WHAT THE TASK REQUIRES: Every line below should be repeated exactly as written.
========================================================================
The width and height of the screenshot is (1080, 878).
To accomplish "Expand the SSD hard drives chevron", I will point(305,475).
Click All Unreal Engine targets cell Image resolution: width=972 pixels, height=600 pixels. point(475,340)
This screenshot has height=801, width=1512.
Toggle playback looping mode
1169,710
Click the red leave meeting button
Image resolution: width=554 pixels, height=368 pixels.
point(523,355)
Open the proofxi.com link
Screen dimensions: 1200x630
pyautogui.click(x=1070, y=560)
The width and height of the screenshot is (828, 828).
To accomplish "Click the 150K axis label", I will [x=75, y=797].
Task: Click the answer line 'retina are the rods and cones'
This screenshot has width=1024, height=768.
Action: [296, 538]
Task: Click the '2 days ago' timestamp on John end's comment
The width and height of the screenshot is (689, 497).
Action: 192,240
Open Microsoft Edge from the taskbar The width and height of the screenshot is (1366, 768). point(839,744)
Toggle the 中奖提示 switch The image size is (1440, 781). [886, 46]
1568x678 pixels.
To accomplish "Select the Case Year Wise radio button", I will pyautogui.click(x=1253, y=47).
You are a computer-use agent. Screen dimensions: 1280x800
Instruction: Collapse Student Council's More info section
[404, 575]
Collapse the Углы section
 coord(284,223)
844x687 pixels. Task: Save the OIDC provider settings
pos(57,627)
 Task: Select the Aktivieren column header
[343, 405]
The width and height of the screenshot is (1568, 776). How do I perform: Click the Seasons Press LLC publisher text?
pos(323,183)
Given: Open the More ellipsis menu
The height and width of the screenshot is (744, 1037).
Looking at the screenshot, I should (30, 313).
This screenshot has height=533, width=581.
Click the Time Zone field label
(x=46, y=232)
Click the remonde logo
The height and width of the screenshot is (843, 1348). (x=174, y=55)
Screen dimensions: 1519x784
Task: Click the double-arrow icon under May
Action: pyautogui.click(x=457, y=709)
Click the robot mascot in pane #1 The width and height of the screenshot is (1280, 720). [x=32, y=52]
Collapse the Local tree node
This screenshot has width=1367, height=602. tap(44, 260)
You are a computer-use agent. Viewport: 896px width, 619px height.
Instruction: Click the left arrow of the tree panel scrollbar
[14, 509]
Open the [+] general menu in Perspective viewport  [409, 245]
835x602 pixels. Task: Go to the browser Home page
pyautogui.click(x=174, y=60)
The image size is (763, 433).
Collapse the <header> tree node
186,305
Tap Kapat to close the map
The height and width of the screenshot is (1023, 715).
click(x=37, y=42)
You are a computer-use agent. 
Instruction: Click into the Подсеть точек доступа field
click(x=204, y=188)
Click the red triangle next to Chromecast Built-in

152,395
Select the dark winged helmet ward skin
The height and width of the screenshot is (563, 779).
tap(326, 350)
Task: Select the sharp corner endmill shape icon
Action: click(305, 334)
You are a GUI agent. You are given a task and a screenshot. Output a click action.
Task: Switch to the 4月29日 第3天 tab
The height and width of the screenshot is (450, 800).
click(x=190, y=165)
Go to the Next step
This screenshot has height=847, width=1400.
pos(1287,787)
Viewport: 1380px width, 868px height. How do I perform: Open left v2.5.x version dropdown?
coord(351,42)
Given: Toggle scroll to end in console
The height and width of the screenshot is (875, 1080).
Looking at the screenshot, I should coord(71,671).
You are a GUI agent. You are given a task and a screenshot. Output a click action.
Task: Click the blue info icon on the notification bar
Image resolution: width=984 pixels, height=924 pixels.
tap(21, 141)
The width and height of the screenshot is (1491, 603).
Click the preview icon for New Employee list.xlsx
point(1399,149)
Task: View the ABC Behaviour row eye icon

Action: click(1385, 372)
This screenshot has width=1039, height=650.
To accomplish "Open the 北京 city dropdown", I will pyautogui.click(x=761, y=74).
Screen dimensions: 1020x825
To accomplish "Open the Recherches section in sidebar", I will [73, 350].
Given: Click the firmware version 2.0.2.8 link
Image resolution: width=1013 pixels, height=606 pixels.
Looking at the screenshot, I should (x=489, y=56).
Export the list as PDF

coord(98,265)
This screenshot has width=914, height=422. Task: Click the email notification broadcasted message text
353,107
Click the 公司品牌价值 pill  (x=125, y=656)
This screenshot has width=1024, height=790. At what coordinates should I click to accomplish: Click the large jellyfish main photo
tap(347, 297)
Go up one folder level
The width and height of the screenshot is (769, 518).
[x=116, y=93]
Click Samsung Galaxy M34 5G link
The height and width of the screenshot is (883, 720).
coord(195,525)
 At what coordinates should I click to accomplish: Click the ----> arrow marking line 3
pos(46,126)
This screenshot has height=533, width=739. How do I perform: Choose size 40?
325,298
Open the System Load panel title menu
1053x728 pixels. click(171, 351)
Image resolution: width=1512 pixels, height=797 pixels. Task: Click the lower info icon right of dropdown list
========================================================================
REPLY TO THE EXERCISE:
The width and height of the screenshot is (1080, 878).
To accomplish "Expand the SSD hard drives chevron", I will point(305,475).
Click All Unreal Engine targets cell Image resolution: width=972 pixels, height=600 pixels. point(475,340)
This screenshot has height=801, width=1512.
Toggle playback looping mode
1169,710
Click the red leave meeting button
Image resolution: width=554 pixels, height=368 pixels.
point(523,355)
Open the proofxi.com link
Screen dimensions: 1200x630
pyautogui.click(x=1070, y=560)
The width and height of the screenshot is (828, 828).
To accomplish "Click the 150K axis label", I will [x=75, y=797].
Task: Click the answer line 'retina are the rods and cones'
This screenshot has width=1024, height=768.
Action: [296, 538]
Task: Click the '2 days ago' timestamp on John end's comment
The width and height of the screenshot is (689, 497).
Action: 192,240
Open Microsoft Edge from the taskbar The width and height of the screenshot is (1366, 768). point(839,744)
Toggle the 中奖提示 switch The image size is (1440, 781). [886, 46]
1568x678 pixels.
To accomplish "Select the Case Year Wise radio button", I will pyautogui.click(x=1253, y=47).
You are a computer-use agent. Screen dimensions: 1280x800
Instruction: Collapse Student Council's More info section
[404, 575]
Collapse the Углы section
 coord(284,223)
844x687 pixels. Task: Save the OIDC provider settings
pos(57,627)
 Task: Select the Aktivieren column header
[343, 405]
The width and height of the screenshot is (1568, 776). How do I perform: Click the Seasons Press LLC publisher text?
pos(323,183)
Given: Open the More ellipsis menu
The height and width of the screenshot is (744, 1037).
Looking at the screenshot, I should (30, 313).
This screenshot has height=533, width=581.
Click the Time Zone field label
(x=46, y=232)
Click the remonde logo
The height and width of the screenshot is (843, 1348). (x=174, y=55)
Screen dimensions: 1519x784
Task: Click the double-arrow icon under May
Action: pyautogui.click(x=457, y=709)
Click the robot mascot in pane #1 The width and height of the screenshot is (1280, 720). [x=32, y=52]
Collapse the Local tree node
This screenshot has width=1367, height=602. tap(44, 260)
You are a computer-use agent. Viewport: 896px width, 619px height.
Instruction: Click the left arrow of the tree panel scrollbar
[14, 509]
Open the [+] general menu in Perspective viewport  [409, 245]
835x602 pixels. Task: Go to the browser Home page
pyautogui.click(x=174, y=60)
The image size is (763, 433).
Collapse the <header> tree node
186,305
Tap Kapat to close the map
The height and width of the screenshot is (1023, 715).
click(x=37, y=42)
You are a computer-use agent. 
Instruction: Click into the Подсеть точек доступа field
click(x=204, y=188)
Click the red triangle next to Chromecast Built-in

152,395
Select the dark winged helmet ward skin
The height and width of the screenshot is (563, 779).
tap(326, 350)
Task: Select the sharp corner endmill shape icon
Action: click(305, 334)
You are a GUI agent. You are given a task and a screenshot. Output a click action.
Task: Switch to the 4月29日 第3天 tab
The height and width of the screenshot is (450, 800).
click(x=190, y=165)
Go to the Next step
This screenshot has height=847, width=1400.
pos(1287,787)
Viewport: 1380px width, 868px height. How do I perform: Open left v2.5.x version dropdown?
coord(351,42)
Given: Toggle scroll to end in console
The height and width of the screenshot is (875, 1080).
Looking at the screenshot, I should coord(71,671).
You are a GUI agent. You are given a task and a screenshot. Output a click action.
Task: Click the blue info icon on the notification bar
Image resolution: width=984 pixels, height=924 pixels.
tap(21, 141)
The width and height of the screenshot is (1491, 603).
Click the preview icon for New Employee list.xlsx
point(1399,149)
Task: View the ABC Behaviour row eye icon

Action: click(1385, 372)
This screenshot has width=1039, height=650.
To accomplish "Open the 北京 city dropdown", I will pyautogui.click(x=761, y=74).
Screen dimensions: 1020x825
To accomplish "Open the Recherches section in sidebar", I will [73, 350].
Given: Click the firmware version 2.0.2.8 link
Image resolution: width=1013 pixels, height=606 pixels.
Looking at the screenshot, I should (x=489, y=56).
Export the list as PDF

coord(98,265)
This screenshot has width=914, height=422. Task: Click the email notification broadcasted message text
353,107
Click the 公司品牌价值 pill  (x=125, y=656)
This screenshot has width=1024, height=790. At what coordinates should I click to accomplish: Click the large jellyfish main photo
tap(347, 297)
Go up one folder level
The width and height of the screenshot is (769, 518).
[x=116, y=93]
Click Samsung Galaxy M34 5G link
The height and width of the screenshot is (883, 720).
coord(195,525)
 At what coordinates should I click to accomplish: Click the ----> arrow marking line 3
pos(46,126)
This screenshot has height=533, width=739. How do I perform: Choose size 40?
325,298
Open the System Load panel title menu
1053x728 pixels. click(171, 351)
Image resolution: width=1512 pixels, height=797 pixels. Task: Click the lower info icon right of dropdown list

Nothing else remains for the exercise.